Anyone who has visited the Petrapole or the Akhaura border with Bangladesh would tell you that a long queue of trucks on either side of the border is a common sight.
“India has worked on improving the border but we need to upgrade the customs facility. There are very few officers to clear the consignments,” says a Bangladesh government official. There are other irritants too such as the absence of money changers at the border.
“On both sides, infrastructure is a big issue,” adds another official.
While work at Petrapole is underway for an integrated check post, they say often the attitude of the customs officials at the border posts impacts trade. “There are not enough senior officers and often one can find that the officers who are there are not well versed in the latest notifications.

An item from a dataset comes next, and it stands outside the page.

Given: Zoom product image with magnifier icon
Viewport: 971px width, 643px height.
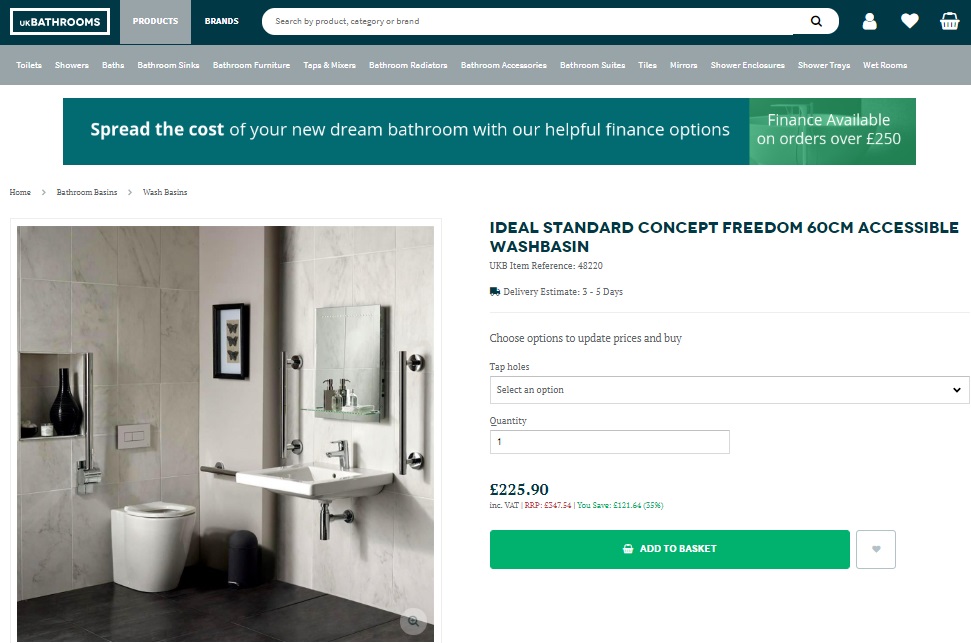Looking at the screenshot, I should click(x=413, y=621).
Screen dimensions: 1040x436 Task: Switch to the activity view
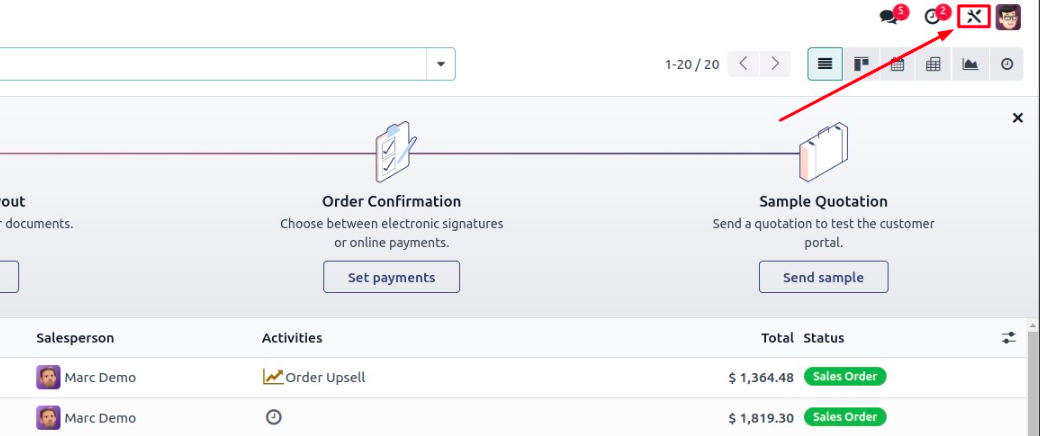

This delays trade enormously,” said one official. Adding to the problem is the lack of quarantine officers to take care of farm exports and imports. But some progress is visible as ties between the two countries improve.

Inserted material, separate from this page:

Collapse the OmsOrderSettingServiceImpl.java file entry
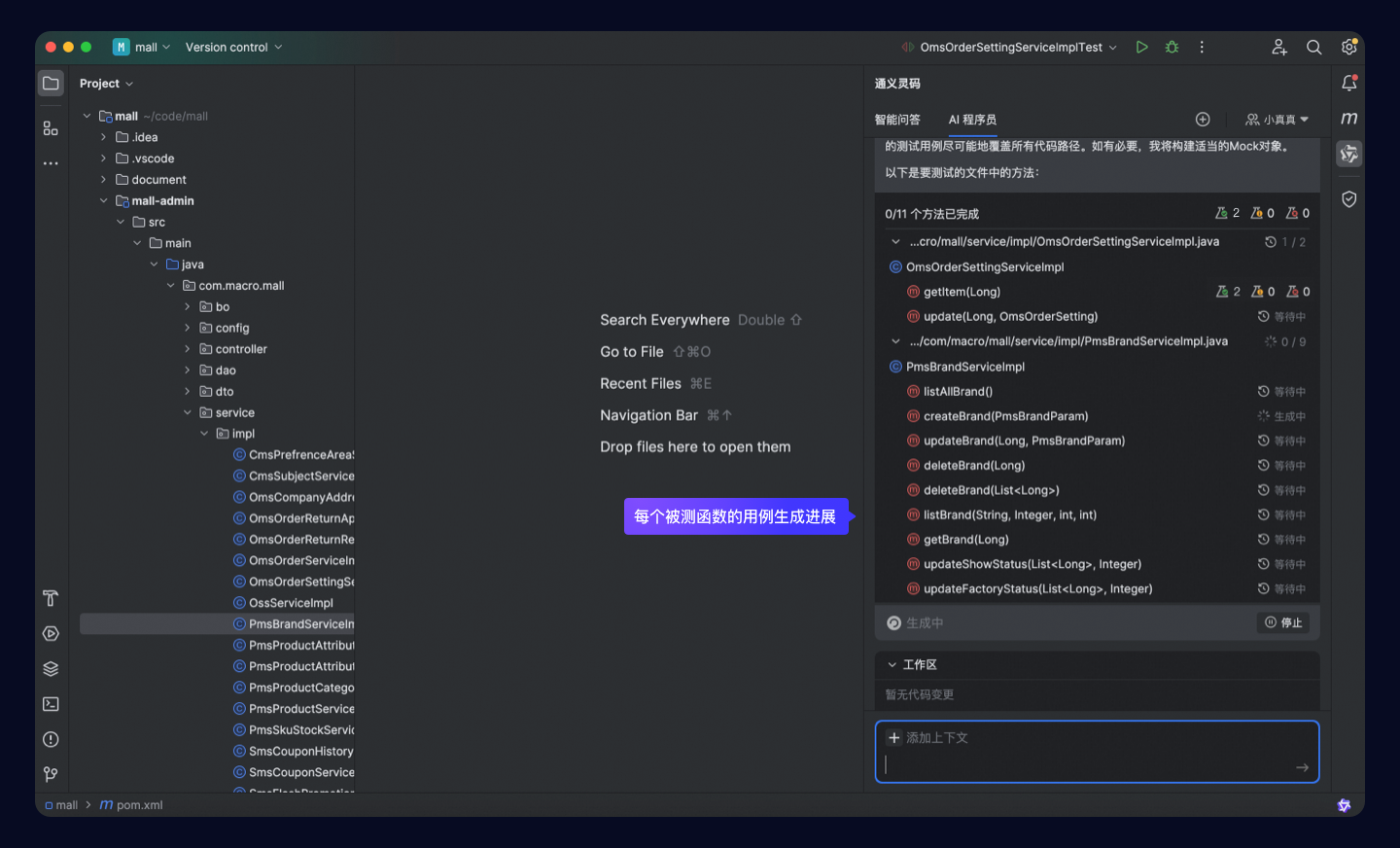click(x=895, y=241)
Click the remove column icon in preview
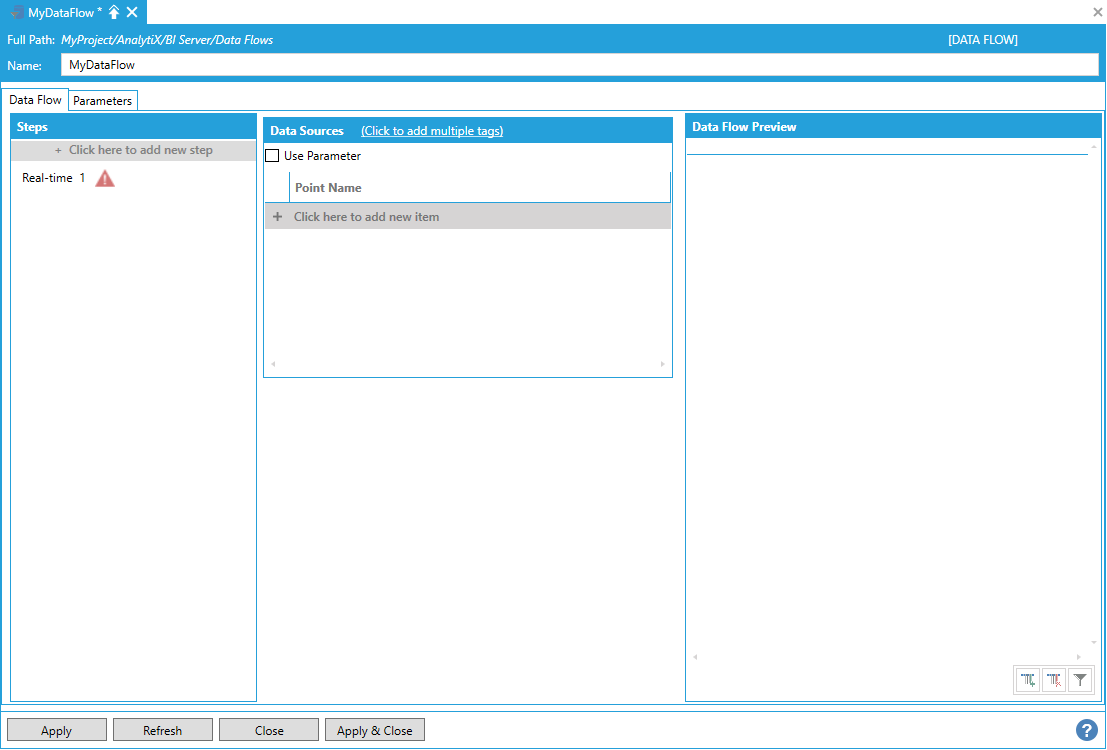1107x750 pixels. tap(1054, 680)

New posts are scheduled to come up Agartala, Dawki, Hili, Chandrabangha, Sutarkhandi and Kawarpuchiah. Simultaneously, eight land customs stations are also coming up with the two projects together expected to cost over Rs 600 crore.
There are border haats too which permit weekly trade in select local goods. This is a move aimed at building confidence on both sides of the border and increasing peopleto-people contact.
While the bonhomie is visible, there are several decisions that can help bolster ties. For instance, Bangladesh is sitting on proposals to permit Indian companies to get goods and raw material delivered at the Chittagong and Mongla ports and then transport then through the North East. That’s linked to the deal on Teesta.
Politics apart, there are trade irritants too, which Bangladesh terms as non-tariff barriers. For instance, both countries have productwise restrictions on entry of consignments at various entry points.
Bangladesh is also willing to open up more to Indian companies. They have said they are willing to offer one or two special economic zones to Indian companies. So far there has been no takers but expectations are that the plan will soon take off.
Bangladesh officials say the potential for raising bilateral trade is immense. Both sides have recognized the potential and it is upto the policymakers to seize the initiative to nurture the relationship which analysts say can accelerate the pace of regional integration in South Asia and transform the lives of people living along the India-Bangladesh border.